■ **SET OF TASKS**
[1] In the passage on synthetic control testing, how is the Effective Number of Donors defined?
[2] Write the next part of the passage on synthetic control testing, picking up after its final line about all donors having equal weights.

■ **SUPPLIED PASSAGE**

B. Placebo-in-Time (Falsification Test)

This test shifts the treatment start date $T_{actual}$ to an earlier date $T_{placebo}$ within the true pre-treatment period.

1. We choose $T_{placebo} < T_{actual}$ and a pseudo-post-horizon $H$.
2. We fit the SCM on $[1, T_{placebo}]$ and measure the "effect" on $[T_{placebo}+1, T_{placebo}+H]$.
3. Since no treatment occurred during this period, the estimated Average Treatment Effect on the Treated (ATT) should be close to zero and statistically insignificant.
4. Interpretation: If the null hypothesis (ATT=0) is rejected for many placebo dates, it suggests that the parallel trends assumption is violated (e.g., due to pre-treatment anticipation effects or unobserved trends).

7. Sensitivity Analysis

Sensitivity tests assess how dependent the final estimate is on specific assumptions or data subsets.

Leave-One-Donor-Out (LODO) Sensitivity

A common concern in SCM is that the result might be driven by a single, idiosyncratic donor unit. This test (Abadie et al. 2015) re-estimates the model $N_{donors}$ times, each time removing one unit from the donor pool.

1. Let $J$ be the set of all available donor units.
2. For each unit $j \in J$, we fit a new model using $J \setminus \{j\}$.
3. We calculate the re-estimated treatment effect $ATT_j$ and the change relative to the full model: $\Delta_j = ATT_j - ATT_{full}$
4. Interpretation:
   • Small $\Delta_j$ for all $j$ indicates a robust estimate.
   • A large $\Delta_j$ suggests that donor $j$ is highly influential. If that donor's pre-fit was poor or if it has unusual characteristics, the main estimate should be treated with caution.

Effective Number of Donors

To understand how concentrated the weights are, we calculate the Effective Number of Donors ($N_{eff}$), which is the inverse of the Herfindahl-Hirschman Index (HHI) of the weights:

$N_{eff} = \frac{1}{\sum_{j \in J} w_j^2}$

• $N_{eff} = 1$: The counterfactual is built using only one donor.
• $N_{eff} = N_{donors}$: All donors have equal weights ($1/N_{donors}$).

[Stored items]
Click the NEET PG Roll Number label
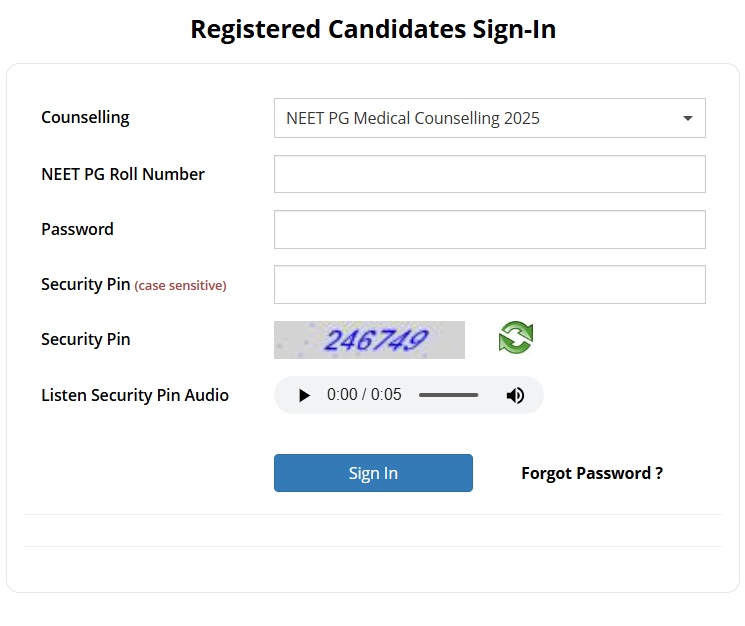[x=123, y=174]
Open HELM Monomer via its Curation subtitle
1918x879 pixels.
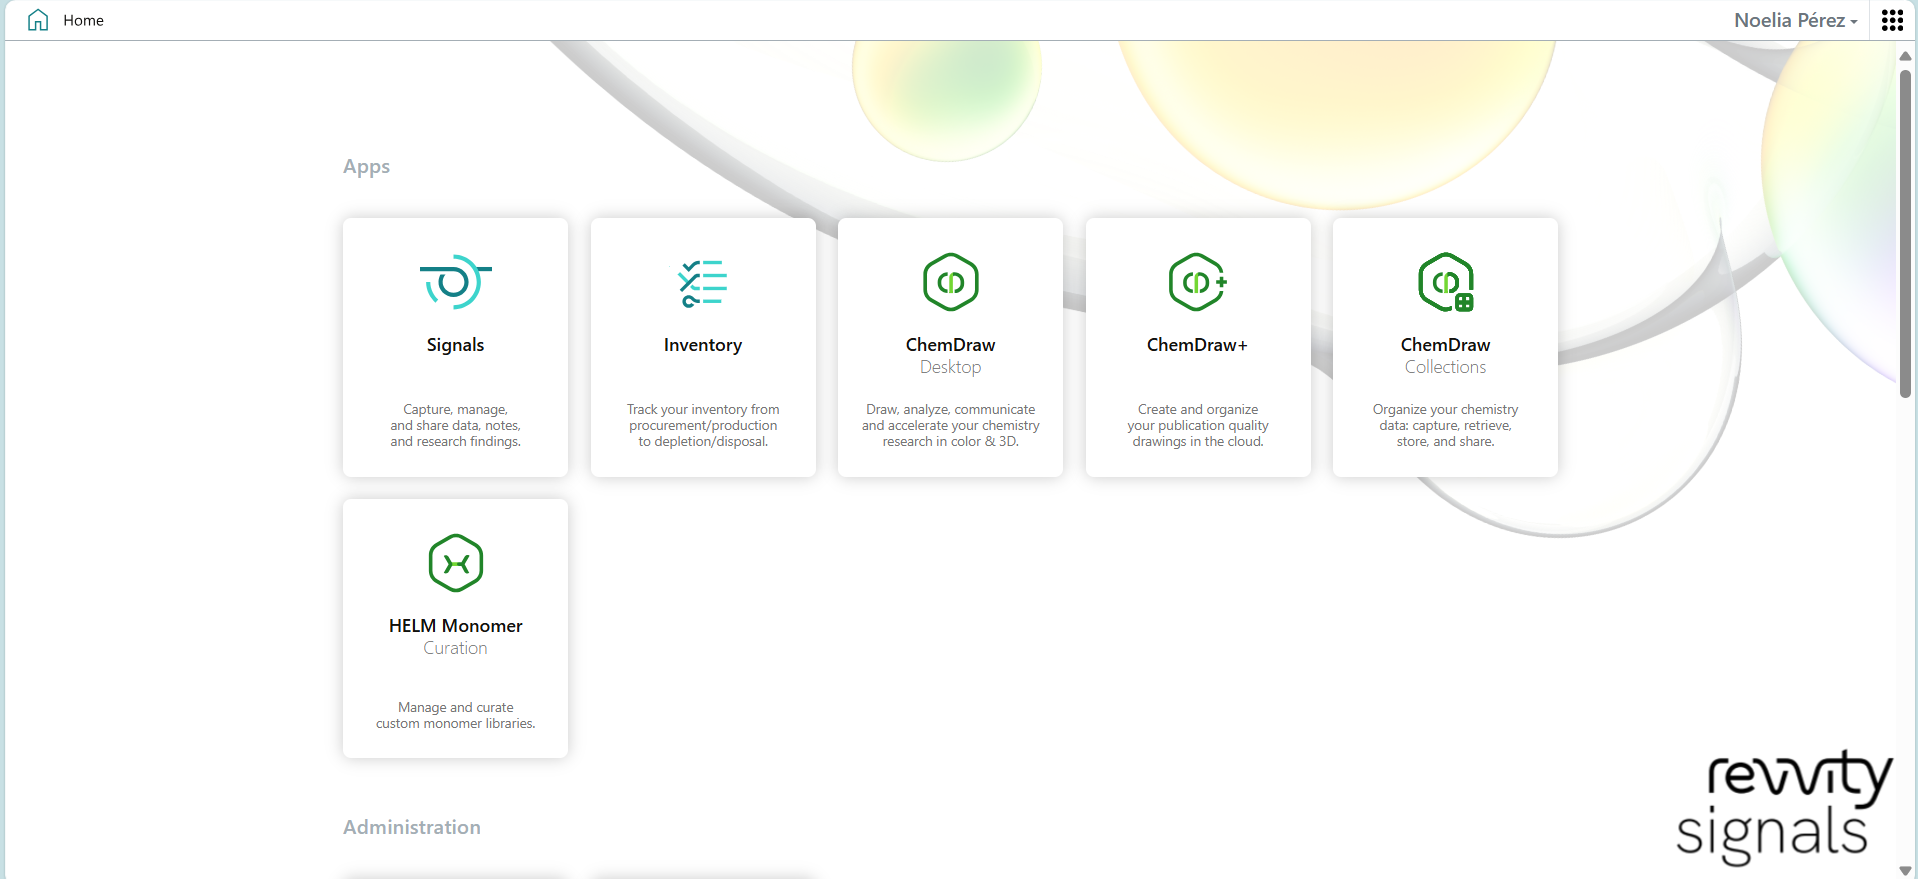click(x=455, y=648)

■ **SET OF ANSWERS**
[1] It is the inverse of the Herfindahl-Hirschman Index (HHI) of the weights.

[2]
Lower $N_{eff}$ indicates higher reliance on a small subset of donors.

Interpreting the Results Table

• dropped_donor: Donor unit removed in that refit.
• average_att_reestimated: ATT calculated after removing that donor.
• delta_vs_full_model: $\Delta_j = ATT_j - ATT_{full\_model}$. Values near zero indicate the estimate is stable; large values suggest the donor is highly influential.
• pre_rmse_reestimated: Pre-treatment fit error after refit. A significant increase suggests the dropped donor was essential for maintaining fit quality.
• max_weight_after_refit: Largest donor weight in the refitted model.
• effective_n_donors_after_refit: The effective number of donors ($N_{eff}$) for the refitted model.

8. Diagnostic Visualizations

Visualization is a critical step in assessing SCM results. It allows for a qualitative check of the pre-treatment fit and the post-treatment divergence.

Observed vs. Synthetic Plot

This plot displays the time series of the actual treated unit alongside its synthetic counterfactual (both standard and augmented, if available).

• Pre-treatment period: The closer the observed and synthetic lines are, the better the model's fit. A poor pre-fit (large gaps) suggests that the donor pool cannot adequately represent the treated unit.
• Post-treatment period: Divergence between the lines indicates a treatment effect.

Gap Over Time Plot

The gap plot shows the difference between the observed and synthetic outcomes: $Gap_t = y_{1,t} - \hat{y}_{1,t}$

• In the pre-treatment period, the gap should ideally fluctuate closely around zero.
• In the post-treatment period, the gap represents the estimated treatment effect ($ATT_t$) at each point in time.

Interpreting the Gap:

• If the gap is systematically positive (or negative) after treatment, it suggests a persistent effect.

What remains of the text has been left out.